A generator constructing unit for constructing a generator; the generator comprises a convolution layer, a deconvolution layer and a channel-by-channel full connection layer, and the connection mode of the generator is jump connection; the number of the convolution layers is matched with that of the deconvolution layers; the convolution layer comprises a convolution kernel and an activation function layer; the deconvolution layer includes a deconvolution kernel and an activation function layer.
A second discriminator construction unit for constructing a second discriminator; the second discriminator comprises a convolution layer, a full connection layer and a binary layer corresponding to the discriminator; and the convolution layer corresponding to the discriminator comprises a combined batch normalization layer and an activation function layer.
As an optional implementation manner, the model training module 204 specifically includes:
the training data acquisition unit is used for acquiring an artificial segmented blood vessel tree image and an original fundus retina image to obtain training data; the artificially segmented blood vessel tree image corresponds to the original fundus retina image.
And the vessel tree image reconstruction unit is used for respectively taking the artificially segmented vessel tree image as the input of the content encoder and the style encoder to obtain a content coding vector and a style coding vector, and taking the content coding vector and the style coding vector as the input of the decoder to obtain a reconstructed vessel tree image.
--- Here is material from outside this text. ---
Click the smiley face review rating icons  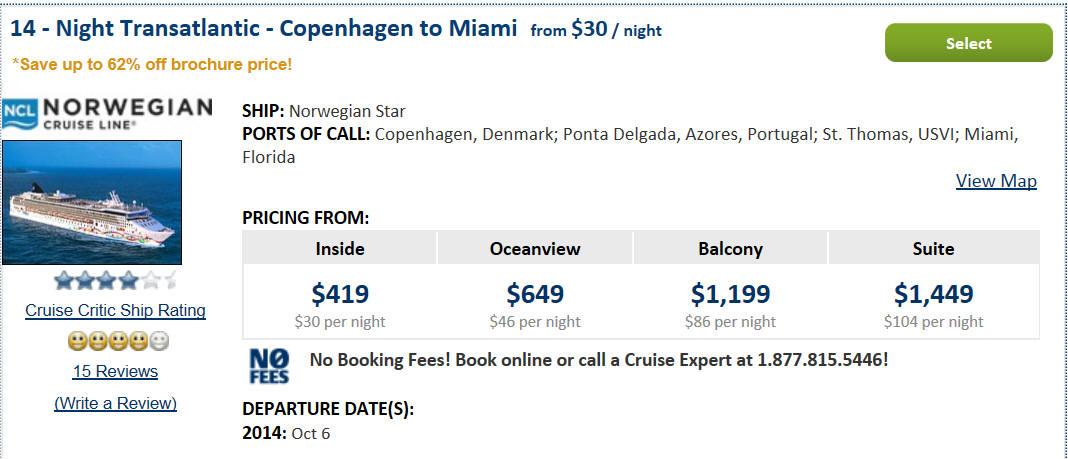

And an encoding judgment unit configured to perform discrimination by using the content encoding vector and the prior content encoding vector as inputs to the content encoding discriminator, and perform discrimination by using the genre encoding vector and the prior genre encoding vector as inputs to the genre encoding discriminator.
An enhanced countermeasure automatic encoder loss function establishing unit, configured to construct an encoder reconstruction loss function and a first discriminator countermeasure loss function according to the artificially segmented vessel tree image and the reconstructed vessel tree image; the encoder reconstruction loss function is a reconstruction loss function corresponding to the content encoder and the style encoder in the enhanced countermeasure automatic encoder; the first discriminator confrontation loss function is the confrontation loss function corresponding to the content coding discriminator and the style coding discriminator in the enhanced confrontation automatic encoder.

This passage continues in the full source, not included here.